BMW recently released pictures of the Mini John Cooper Works GP Concept. This car will be exhibited at the 2017 IAA cars show in Frankfurt next week, along with an EV concept. We can't wait to get up and close to this one at the event. But for now let's be content by taking a look at the details through this picture gallery. It surely is the modern racing essence of a Mini.
The GP concept's design has been influenced by the carmaker's accomplishments at the Monte Carlo rally around 50 years ago.
The design study also portrays the dynamic flair and ultimate driving fun you get, whenever you are out with this one. Regardless of whether on the road or the race track!
The car sports a ‘black jack’ anthracite exterior paint finish, which shimmers black and grey. The other highlights are in ‘curbside’ matt red metallic.
The front end of the GP concept gets large air intakes and precisely moulded air deflectors to cut a low-to-the-road figure.

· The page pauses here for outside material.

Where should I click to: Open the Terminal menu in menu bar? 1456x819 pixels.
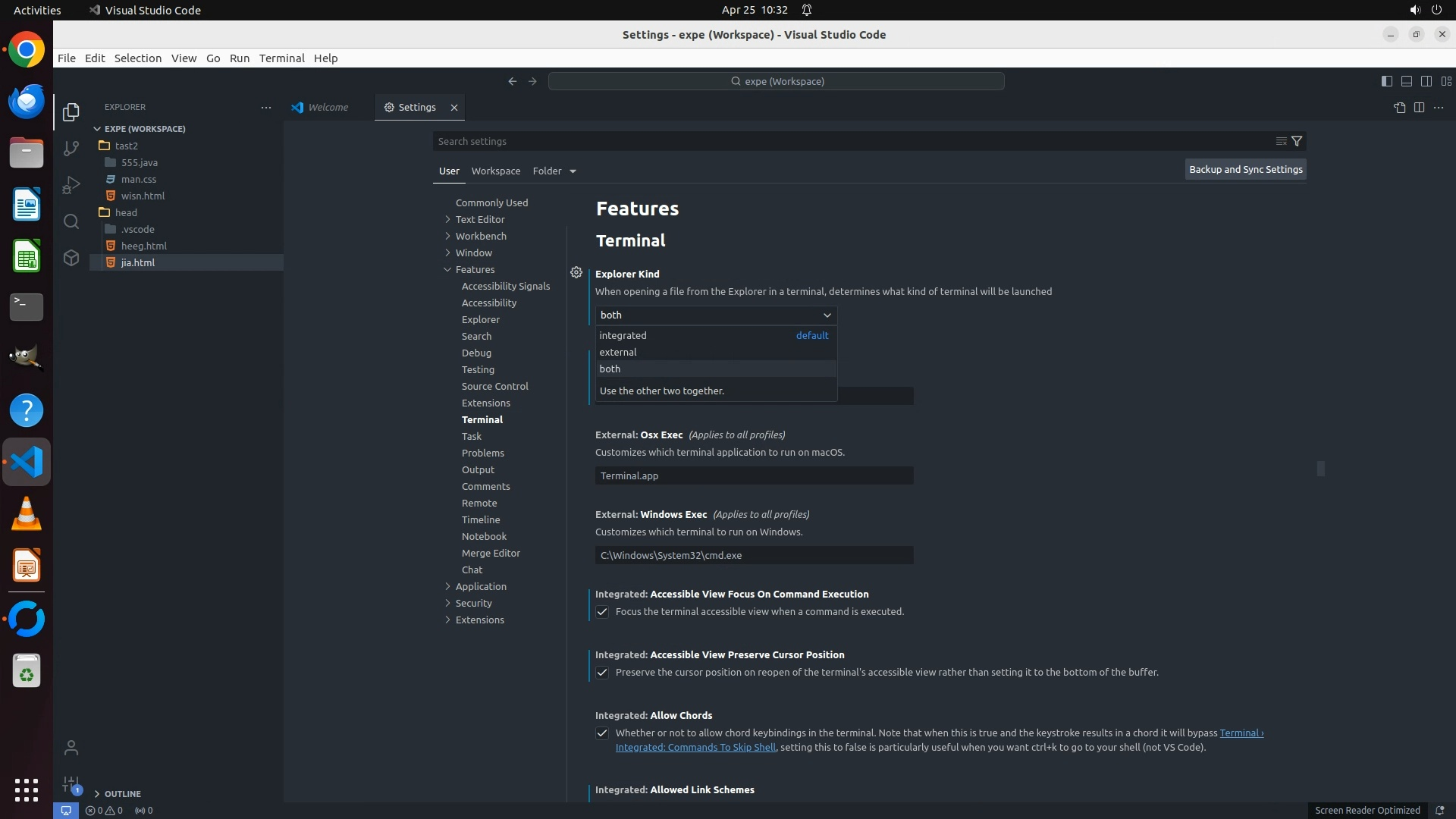[x=281, y=58]
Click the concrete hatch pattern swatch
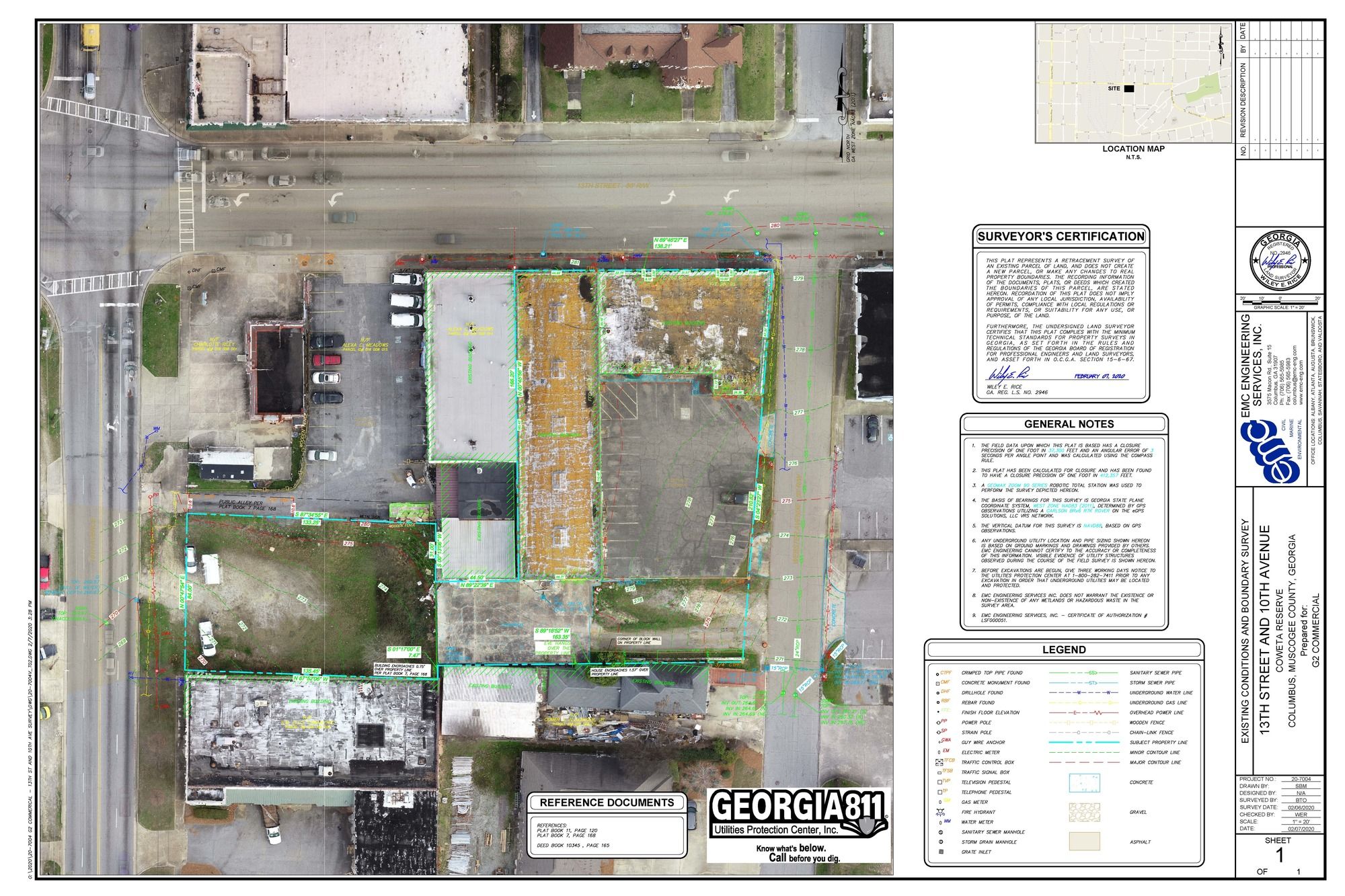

Mini’s iconic elliptical headlamps have been retained. However, an air scoop on the bonnet and a hexagonal honeycomb mesh radiator grille sharpen the car's identity.
The vehicle rides low, close to the road and Mini has widened the car's track giving it a large foot print. This has helped in offering top-level handling and cornering at high speeds.
The ‘0059’ number up front refers to the year the classic mini was born: 1959. The red metallic and orange accents on the OVRMs and door handles are neatly done too.
The 19-inch racetrack lightweight wheels also make a statement. Their striking design is highlighted by the multi-spokes with contrasting red and orange metallic paint, along with a GP logo at the centre.
The roof spoiler is the first thing you will notice at the back. It is neatly judged to add personality to the car. It amazing to see how such a huge component falls right in the geometry of things.
The LED tail lamps get the half-union jack on each side. This not only represents the concept car’s British origins, but also provide a sporty touch.
The cabin of the Mini has been stripped off retaining only the bare essentials. Nevertheless, the changes in the interior have been tastefully done.
A roll cage has been added for additional safety. Furthermore, there are deep bucket seats featuring five-point race harness.
To reduce the car's weight, the carmaker has removed the rear bench, headliner and door trims. This underline's the car's focus on performance racing.
There's a cleanly-designed instrument panel and head-up display. The latter makes sure to display relevant information directly in the driver's eye-line.
The driver can shift gears using paddles on the steering wheel. The familiar central touch screen gets the controls for adjusting the car's suspension settings.